» EXERCISE BRIEF:
Please copy the data below exactly; none of the pictures in it belong in the copy.

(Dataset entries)
☆ ☆ ☆ ☆ ☆ ☆ ☆

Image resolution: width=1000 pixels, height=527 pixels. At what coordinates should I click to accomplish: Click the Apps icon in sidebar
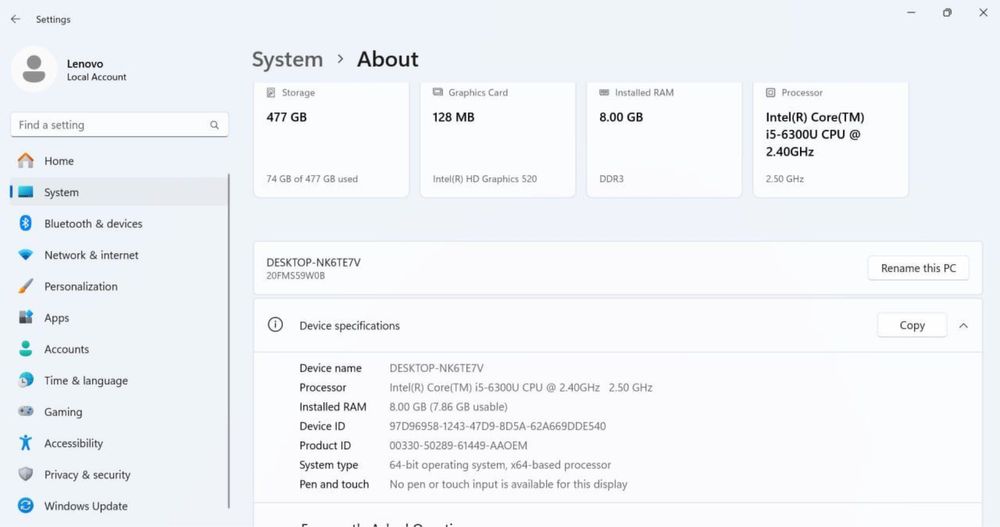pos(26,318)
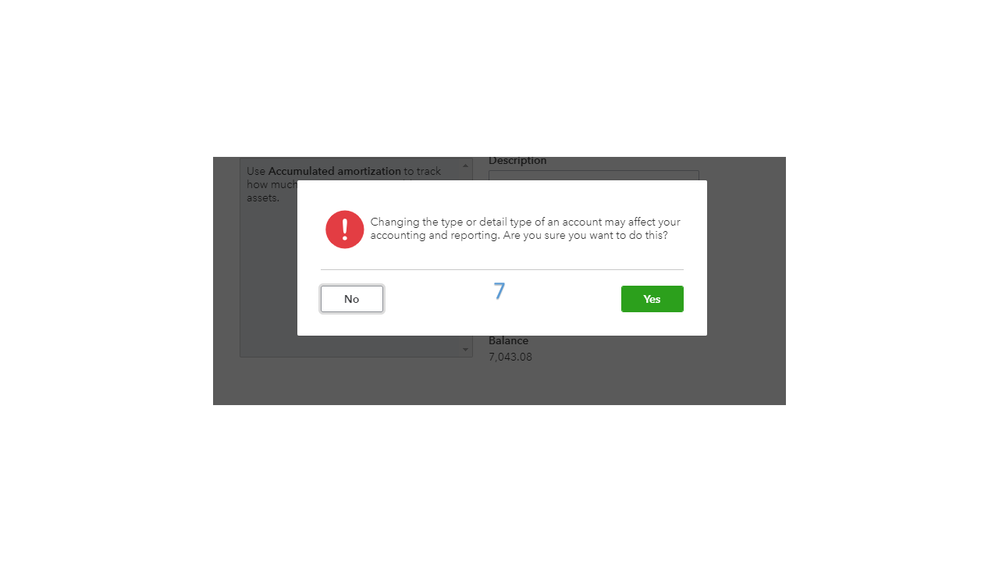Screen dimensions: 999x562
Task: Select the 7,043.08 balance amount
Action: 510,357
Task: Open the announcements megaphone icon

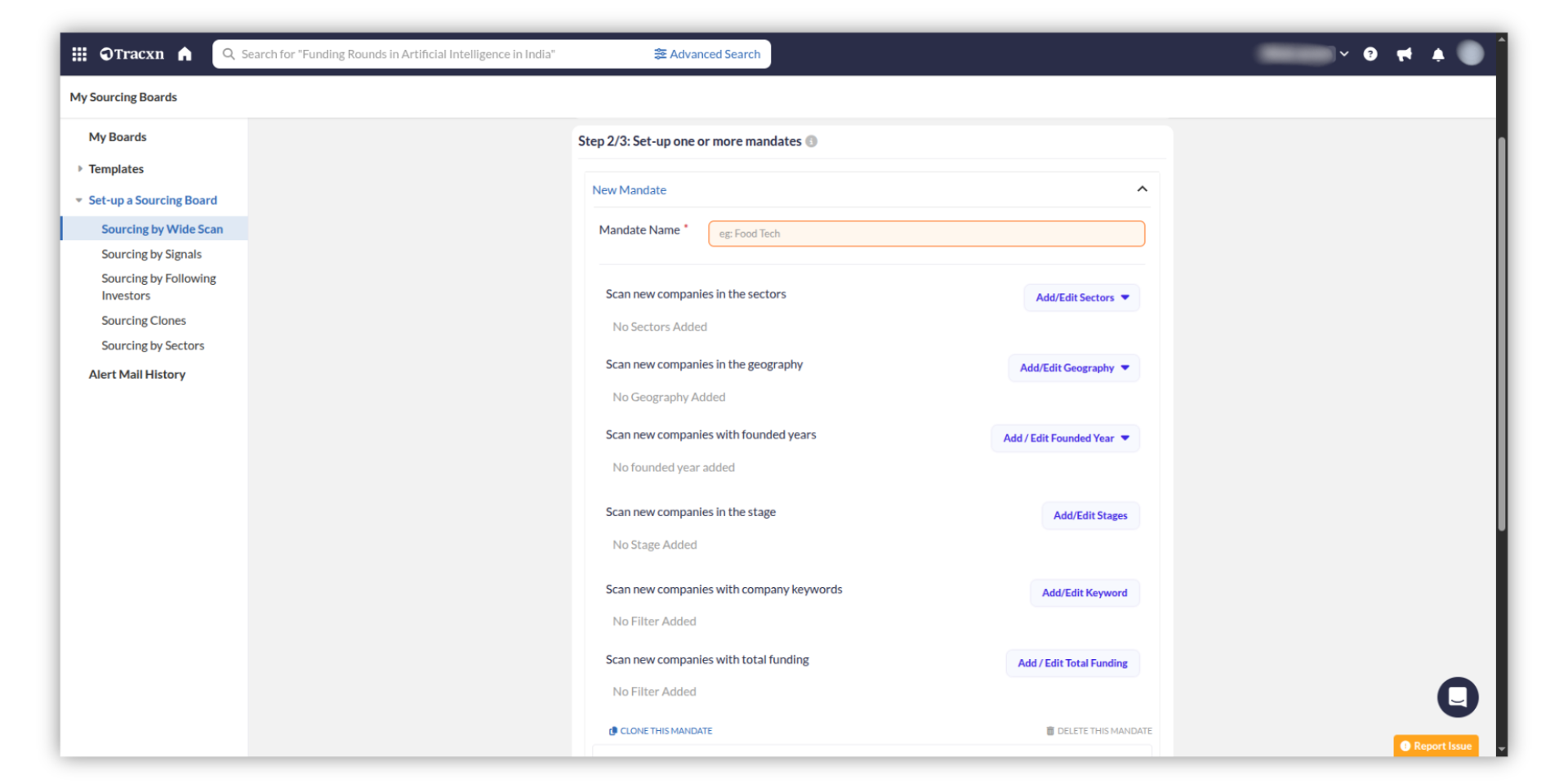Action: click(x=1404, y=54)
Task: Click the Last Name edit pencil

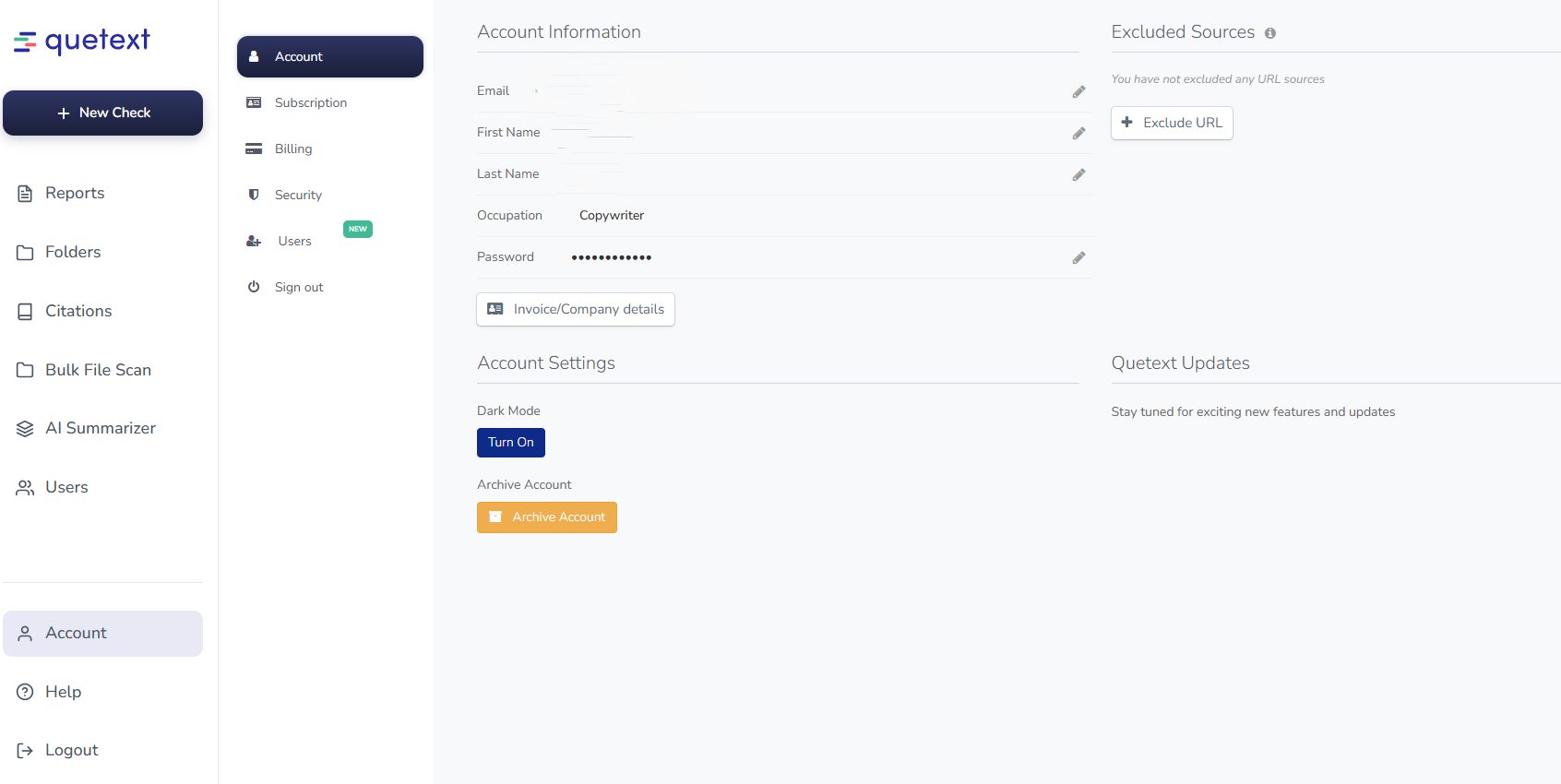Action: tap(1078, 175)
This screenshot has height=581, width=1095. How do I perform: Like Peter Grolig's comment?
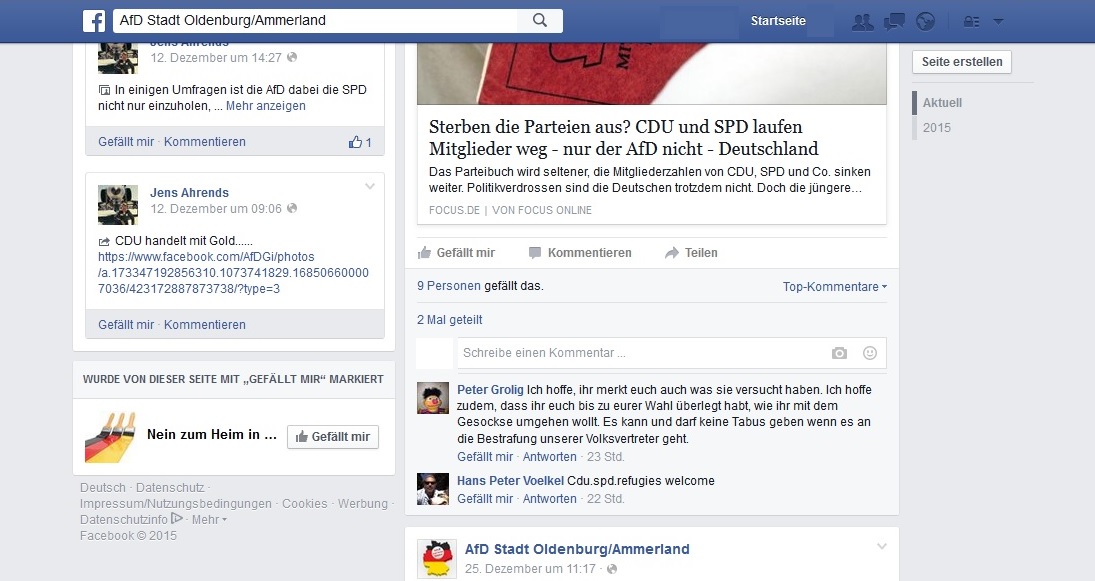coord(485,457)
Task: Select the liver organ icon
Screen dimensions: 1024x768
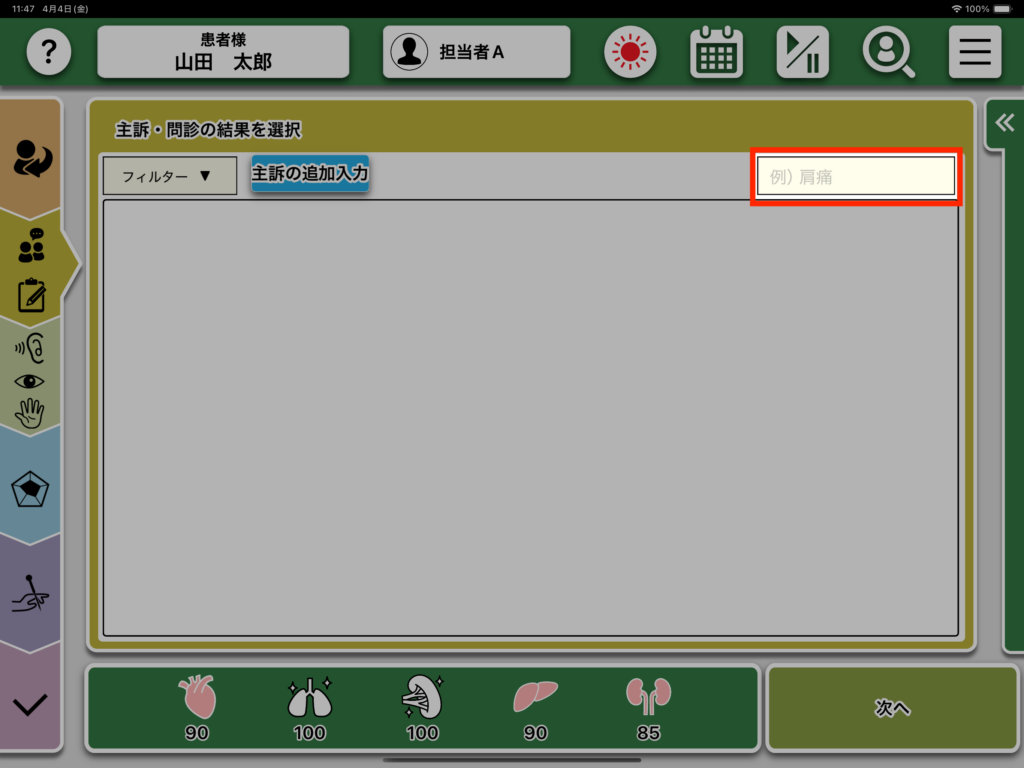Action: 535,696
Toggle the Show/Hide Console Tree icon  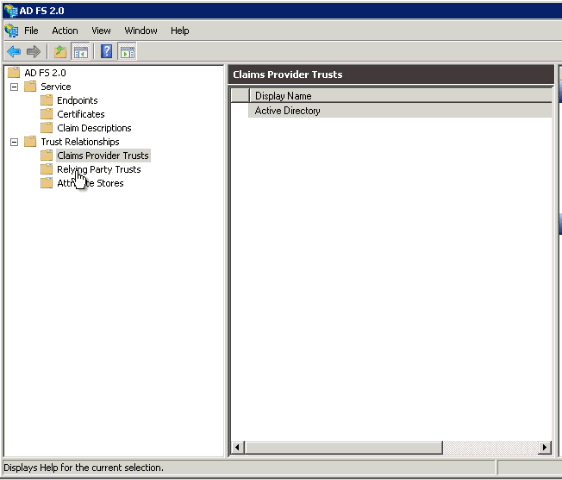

☆ ☆ ☆ ☆ ☆ ☆ ☆

» OUTPUT OF THE TASK:
Image resolution: width=1000 pixels, height=527 pixels. At what coordinates should I click to accomplish: Click the Apps icon in sidebar
pos(26,318)
Screen dimensions: 999x562
Task: Select the 7,043.08 balance amount
Action: 510,357
Task: Open the announcements megaphone icon

Action: click(x=1404, y=54)
Task: Click the Last Name edit pencil

Action: tap(1078, 175)
This screenshot has height=581, width=1095. How do I perform: Like Peter Grolig's comment?
coord(485,457)
Task: Select the liver organ icon
Screen dimensions: 1024x768
Action: 535,696
Toggle the Show/Hide Console Tree icon  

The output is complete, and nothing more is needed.